• [Task prompt]
Copy out the material below, putting "Window" in place of every "Viewport" and keeping everything else the same.

• [Data for processing]
◆ ◆ ◆ ◆ ◆ ◆ ◆

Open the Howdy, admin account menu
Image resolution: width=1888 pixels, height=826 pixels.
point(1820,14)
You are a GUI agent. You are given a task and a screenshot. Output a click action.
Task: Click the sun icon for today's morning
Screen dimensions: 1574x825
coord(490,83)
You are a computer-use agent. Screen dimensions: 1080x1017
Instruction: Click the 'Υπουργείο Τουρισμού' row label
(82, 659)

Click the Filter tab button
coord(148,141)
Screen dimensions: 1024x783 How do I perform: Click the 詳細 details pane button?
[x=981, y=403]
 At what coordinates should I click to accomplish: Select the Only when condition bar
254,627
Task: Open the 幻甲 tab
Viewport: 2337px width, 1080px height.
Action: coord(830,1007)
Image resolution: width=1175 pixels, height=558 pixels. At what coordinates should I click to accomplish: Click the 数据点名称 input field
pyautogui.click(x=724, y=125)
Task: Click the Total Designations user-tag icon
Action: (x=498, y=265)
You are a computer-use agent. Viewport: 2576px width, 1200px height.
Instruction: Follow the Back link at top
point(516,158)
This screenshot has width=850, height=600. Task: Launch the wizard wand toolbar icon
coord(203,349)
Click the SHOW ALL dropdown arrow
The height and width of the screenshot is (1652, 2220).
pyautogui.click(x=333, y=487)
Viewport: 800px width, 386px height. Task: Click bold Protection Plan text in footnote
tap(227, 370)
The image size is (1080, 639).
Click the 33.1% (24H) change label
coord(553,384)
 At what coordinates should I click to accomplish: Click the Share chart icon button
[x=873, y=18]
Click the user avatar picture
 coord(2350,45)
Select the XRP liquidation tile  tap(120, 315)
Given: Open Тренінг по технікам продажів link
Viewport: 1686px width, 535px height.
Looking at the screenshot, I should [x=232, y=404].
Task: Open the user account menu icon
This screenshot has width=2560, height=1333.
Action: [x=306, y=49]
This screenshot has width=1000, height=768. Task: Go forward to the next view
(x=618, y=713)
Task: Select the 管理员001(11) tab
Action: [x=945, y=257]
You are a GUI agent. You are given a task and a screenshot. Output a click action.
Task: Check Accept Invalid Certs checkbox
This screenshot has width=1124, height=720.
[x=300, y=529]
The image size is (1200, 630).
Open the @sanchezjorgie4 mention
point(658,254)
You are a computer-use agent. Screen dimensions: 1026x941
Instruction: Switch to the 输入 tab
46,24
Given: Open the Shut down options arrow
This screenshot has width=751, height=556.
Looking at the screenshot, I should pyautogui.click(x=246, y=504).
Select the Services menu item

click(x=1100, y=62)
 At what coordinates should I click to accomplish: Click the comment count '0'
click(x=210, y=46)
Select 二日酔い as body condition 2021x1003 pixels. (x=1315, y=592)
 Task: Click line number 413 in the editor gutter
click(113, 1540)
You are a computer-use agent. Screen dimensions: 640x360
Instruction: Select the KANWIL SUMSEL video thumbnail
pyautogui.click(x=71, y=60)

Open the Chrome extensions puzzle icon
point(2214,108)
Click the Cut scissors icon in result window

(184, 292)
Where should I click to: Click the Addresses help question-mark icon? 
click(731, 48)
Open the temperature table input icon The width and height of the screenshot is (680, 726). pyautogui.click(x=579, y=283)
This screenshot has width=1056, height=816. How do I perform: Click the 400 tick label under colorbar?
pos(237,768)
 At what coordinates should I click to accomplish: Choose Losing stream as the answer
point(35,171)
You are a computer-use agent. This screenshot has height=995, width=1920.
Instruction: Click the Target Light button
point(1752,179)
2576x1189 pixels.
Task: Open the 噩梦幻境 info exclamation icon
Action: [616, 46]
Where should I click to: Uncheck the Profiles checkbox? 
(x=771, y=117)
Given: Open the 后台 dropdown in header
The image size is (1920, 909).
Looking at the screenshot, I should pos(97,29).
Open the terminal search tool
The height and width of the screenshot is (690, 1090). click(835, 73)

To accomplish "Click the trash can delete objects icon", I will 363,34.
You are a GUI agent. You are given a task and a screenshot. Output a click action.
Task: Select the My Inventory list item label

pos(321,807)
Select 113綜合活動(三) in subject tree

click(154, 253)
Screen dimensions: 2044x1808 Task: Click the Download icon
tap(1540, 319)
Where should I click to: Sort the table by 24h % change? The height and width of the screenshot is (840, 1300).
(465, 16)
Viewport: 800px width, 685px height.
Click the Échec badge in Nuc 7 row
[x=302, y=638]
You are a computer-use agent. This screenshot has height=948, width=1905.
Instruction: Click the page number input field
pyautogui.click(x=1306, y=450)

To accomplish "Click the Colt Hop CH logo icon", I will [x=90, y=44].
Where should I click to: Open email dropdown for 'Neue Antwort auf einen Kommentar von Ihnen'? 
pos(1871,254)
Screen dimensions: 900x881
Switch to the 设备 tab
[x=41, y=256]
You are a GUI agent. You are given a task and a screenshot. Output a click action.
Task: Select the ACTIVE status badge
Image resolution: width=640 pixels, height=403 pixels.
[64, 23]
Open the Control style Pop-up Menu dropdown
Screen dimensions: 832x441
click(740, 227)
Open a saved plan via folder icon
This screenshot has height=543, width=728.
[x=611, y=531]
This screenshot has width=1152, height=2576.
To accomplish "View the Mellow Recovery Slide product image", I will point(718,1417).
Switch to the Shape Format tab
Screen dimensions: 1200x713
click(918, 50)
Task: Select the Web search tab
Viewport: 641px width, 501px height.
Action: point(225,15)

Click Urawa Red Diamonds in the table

◆ ◆ ◆ ◆ ◆ ◆ ◆

• [Solution to this task]
Open the Howdy, admin account menu
Image resolution: width=1888 pixels, height=826 pixels.
point(1820,14)
You are a GUI agent. You are given a task and a screenshot. Output a click action.
Task: Click the sun icon for today's morning
Screen dimensions: 1574x825
coord(490,83)
You are a computer-use agent. Screen dimensions: 1080x1017
Instruction: Click the 'Υπουργείο Τουρισμού' row label
(82, 659)

Click the Filter tab button
coord(148,141)
Screen dimensions: 1024x783 How do I perform: Click the 詳細 details pane button?
[x=981, y=403]
 At what coordinates should I click to accomplish: Select the Only when condition bar
254,627
Task: Open the 幻甲 tab
Window: 2337px width, 1080px height.
Action: coord(830,1007)
Image resolution: width=1175 pixels, height=558 pixels. At what coordinates should I click to accomplish: Click the 数据点名称 input field
pyautogui.click(x=724, y=125)
Task: Click the Total Designations user-tag icon
Action: (x=498, y=265)
You are a computer-use agent. Window: 2576px width, 1200px height.
Instruction: Follow the Back link at top
point(516,158)
This screenshot has width=850, height=600. Task: Launch the wizard wand toolbar icon
coord(203,349)
Click the SHOW ALL dropdown arrow
The height and width of the screenshot is (1652, 2220).
pyautogui.click(x=333, y=487)
Window: 800px width, 386px height. Task: Click bold Protection Plan text in footnote
tap(227, 370)
The image size is (1080, 639).
Click the 33.1% (24H) change label
coord(553,384)
 At what coordinates should I click to accomplish: Click the Share chart icon button
[x=873, y=18]
Click the user avatar picture
 coord(2350,45)
Select the XRP liquidation tile  tap(120, 315)
Given: Open Тренінг по технікам продажів link
Window: 1686px width, 535px height.
Looking at the screenshot, I should [x=232, y=404].
Task: Open the user account menu icon
This screenshot has width=2560, height=1333.
Action: [x=306, y=49]
This screenshot has width=1000, height=768. Task: Go forward to the next view
(x=618, y=713)
Task: Select the 管理员001(11) tab
Action: [x=945, y=257]
You are a GUI agent. You are given a task and a screenshot. Output a click action.
Task: Check Accept Invalid Certs checkbox
This screenshot has width=1124, height=720.
[x=300, y=529]
The image size is (1200, 630).
Open the @sanchezjorgie4 mention
point(658,254)
You are a computer-use agent. Screen dimensions: 1026x941
Instruction: Switch to the 输入 tab
46,24
Given: Open the Shut down options arrow
This screenshot has width=751, height=556.
Looking at the screenshot, I should pyautogui.click(x=246, y=504).
Select the Services menu item

click(x=1100, y=62)
 At what coordinates should I click to accomplish: Click the comment count '0'
click(x=210, y=46)
Select 二日酔い as body condition 2021x1003 pixels. (x=1315, y=592)
 Task: Click line number 413 in the editor gutter
click(113, 1540)
You are a computer-use agent. Screen dimensions: 640x360
Instruction: Select the KANWIL SUMSEL video thumbnail
pyautogui.click(x=71, y=60)

Open the Chrome extensions puzzle icon
point(2214,108)
Click the Cut scissors icon in result window

(184, 292)
Where should I click to: Click the Addresses help question-mark icon? 
click(731, 48)
Open the temperature table input icon The width and height of the screenshot is (680, 726). pyautogui.click(x=579, y=283)
This screenshot has width=1056, height=816. How do I perform: Click the 400 tick label under colorbar?
pos(237,768)
 At what coordinates should I click to accomplish: Choose Losing stream as the answer
point(35,171)
You are a computer-use agent. This screenshot has height=995, width=1920.
Instruction: Click the Target Light button
point(1752,179)
2576x1189 pixels.
Task: Open the 噩梦幻境 info exclamation icon
Action: [616, 46]
Where should I click to: Uncheck the Profiles checkbox? 
(x=771, y=117)
Given: Open the 后台 dropdown in header
The image size is (1920, 909).
Looking at the screenshot, I should pos(97,29).
Open the terminal search tool
The height and width of the screenshot is (690, 1090). click(835, 73)

To accomplish "Click the trash can delete objects icon", I will 363,34.
You are a GUI agent. You are given a task and a screenshot. Output a click action.
Task: Select the My Inventory list item label

pos(321,807)
Select 113綜合活動(三) in subject tree

click(154, 253)
Screen dimensions: 2044x1808 Task: Click the Download icon
tap(1540, 319)
Where should I click to: Sort the table by 24h % change? The height and width of the screenshot is (840, 1300).
(465, 16)
Window: 800px width, 685px height.
Click the Échec badge in Nuc 7 row
[x=302, y=638]
You are a computer-use agent. This screenshot has height=948, width=1905.
Instruction: Click the page number input field
pyautogui.click(x=1306, y=450)

To accomplish "Click the Colt Hop CH logo icon", I will [x=90, y=44].
Where should I click to: Open email dropdown for 'Neue Antwort auf einen Kommentar von Ihnen'? 
pos(1871,254)
Screen dimensions: 900x881
Switch to the 设备 tab
[x=41, y=256]
You are a GUI agent. You are given a task and a screenshot. Output a click action.
Task: Select the ACTIVE status badge
Image resolution: width=640 pixels, height=403 pixels.
[64, 23]
Open the Control style Pop-up Menu dropdown
Screen dimensions: 832x441
click(740, 227)
Open a saved plan via folder icon
This screenshot has height=543, width=728.
[x=611, y=531]
This screenshot has width=1152, height=2576.
To accomplish "View the Mellow Recovery Slide product image", I will point(718,1417).
Switch to the Shape Format tab
Screen dimensions: 1200x713
click(918, 50)
Task: Select the Web search tab
Window: 641px width, 501px height.
Action: point(225,15)

Click Urawa Red Diamonds in the table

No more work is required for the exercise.